Over a year ago, someone had an idea. It was in October, we had just received a contract to develop a game, and during lunch we were talking about stuff we loved in games we played. There were a few hardcore gamers around the table. Mason and Aurélien were talking about a game in which a character was looking at a laptop and, looking through the CCTV of the area, giving instructions to his team. They loved the idea of a game inside the game.
And that’s it.
It kept running in our heads. Especially during discussions with a client that same day. We love to involve our clients in our ideas, and it seemed obvious to talk about this one. Excited by it, he wanted to use it in a workshop, and make it integral to his innovation pedagogy. So, we got to work!
There is no game without a story. There is no immersion without a story.
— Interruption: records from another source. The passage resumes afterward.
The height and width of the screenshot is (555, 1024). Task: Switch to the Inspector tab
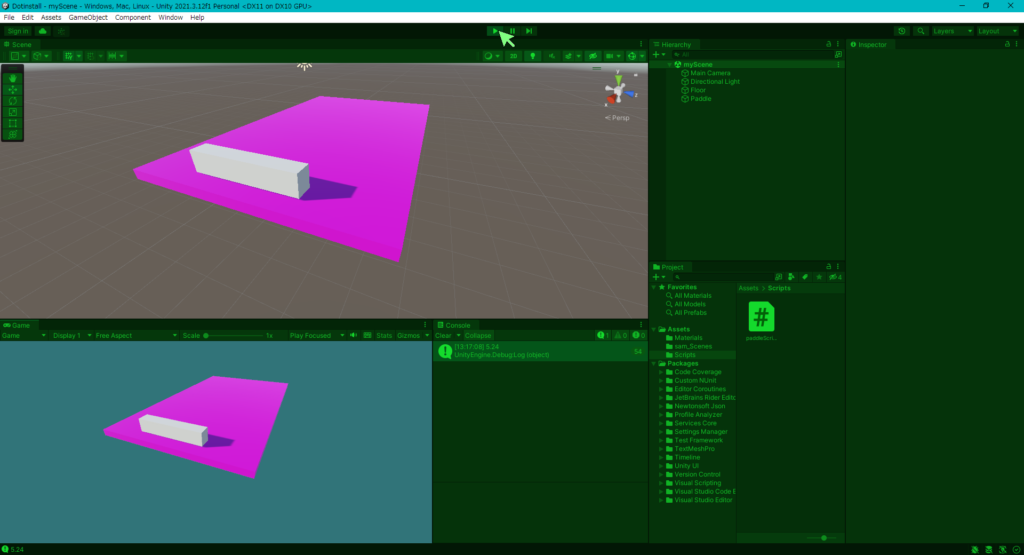(871, 45)
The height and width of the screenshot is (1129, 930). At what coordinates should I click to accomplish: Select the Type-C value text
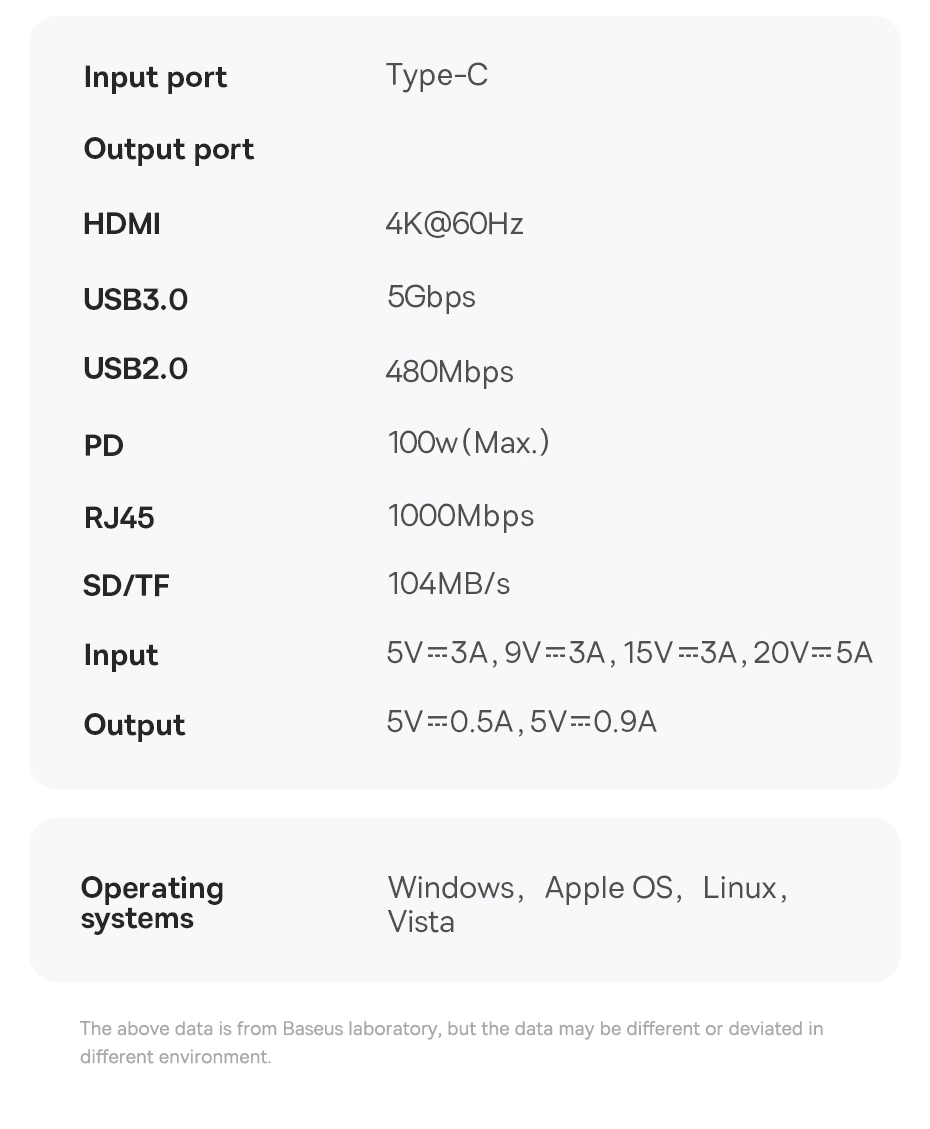click(436, 75)
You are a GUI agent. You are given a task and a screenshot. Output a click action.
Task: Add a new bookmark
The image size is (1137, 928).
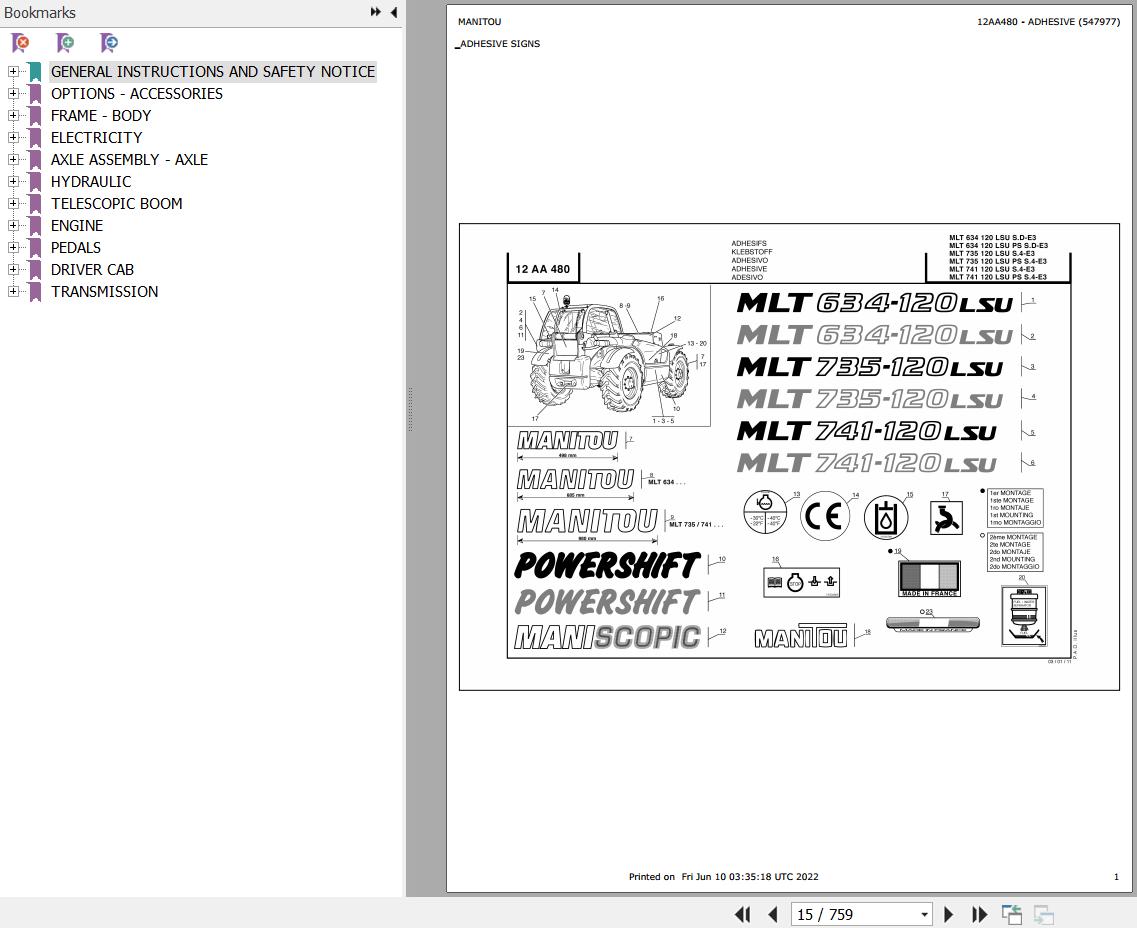(64, 43)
So, we needed a story.
A few days later, we were working with Eric and Mason, and these guys are players, good players actually. We sent them on a mission! “You have 2 hours to write the story of a heist! Use your gaming experience, and what you’ve seen in movies and novels!”
And they wrote The Heist. A 5 man team has to steal a formula inside a secured building. They then gave us a presentation of the game’s workflow: the players, their roles, the challenges they have to solve, and examples of games and movies to use as reference material. They did a great job in those two hours. And we made a bet: we would demo the game at our next workshop with our current client, 6 weeks later!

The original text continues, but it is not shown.